A word-for-word copy of the listing is needed. Retype it in full.
(DATASET RECORDS Opens)
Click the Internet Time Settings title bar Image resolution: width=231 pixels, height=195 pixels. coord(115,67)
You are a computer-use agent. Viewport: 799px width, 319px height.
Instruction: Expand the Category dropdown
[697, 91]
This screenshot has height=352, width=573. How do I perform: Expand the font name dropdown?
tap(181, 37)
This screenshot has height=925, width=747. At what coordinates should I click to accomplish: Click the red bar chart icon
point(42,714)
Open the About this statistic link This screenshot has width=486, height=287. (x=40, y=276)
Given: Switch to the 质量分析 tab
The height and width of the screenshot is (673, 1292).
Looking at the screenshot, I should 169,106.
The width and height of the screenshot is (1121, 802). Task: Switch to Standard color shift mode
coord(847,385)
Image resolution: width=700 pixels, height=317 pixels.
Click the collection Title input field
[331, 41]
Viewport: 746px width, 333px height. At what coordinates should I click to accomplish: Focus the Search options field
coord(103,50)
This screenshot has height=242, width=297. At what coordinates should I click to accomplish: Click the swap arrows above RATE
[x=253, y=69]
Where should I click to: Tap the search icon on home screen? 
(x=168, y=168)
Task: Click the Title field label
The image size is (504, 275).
(DATASET RECORDS Closes)
TASK ANSWER
Click the Internet Time Settings title bar Image resolution: width=231 pixels, height=195 pixels. coord(115,67)
You are a computer-use agent. Viewport: 799px width, 319px height.
Instruction: Expand the Category dropdown
[697, 91]
This screenshot has height=352, width=573. How do I perform: Expand the font name dropdown?
tap(181, 37)
This screenshot has height=925, width=747. At what coordinates should I click to accomplish: Click the red bar chart icon
point(42,714)
Open the About this statistic link This screenshot has width=486, height=287. (x=40, y=276)
Given: Switch to the 质量分析 tab
The height and width of the screenshot is (673, 1292).
Looking at the screenshot, I should 169,106.
The width and height of the screenshot is (1121, 802). Task: Switch to Standard color shift mode
coord(847,385)
Image resolution: width=700 pixels, height=317 pixels.
Click the collection Title input field
[331, 41]
Viewport: 746px width, 333px height. At what coordinates should I click to accomplish: Focus the Search options field
coord(103,50)
This screenshot has height=242, width=297. At what coordinates should I click to accomplish: Click the swap arrows above RATE
[x=253, y=69]
Where should I click to: Tap the search icon on home screen? 
(x=168, y=168)
Task: Click the Title field label
The image size is (504, 275).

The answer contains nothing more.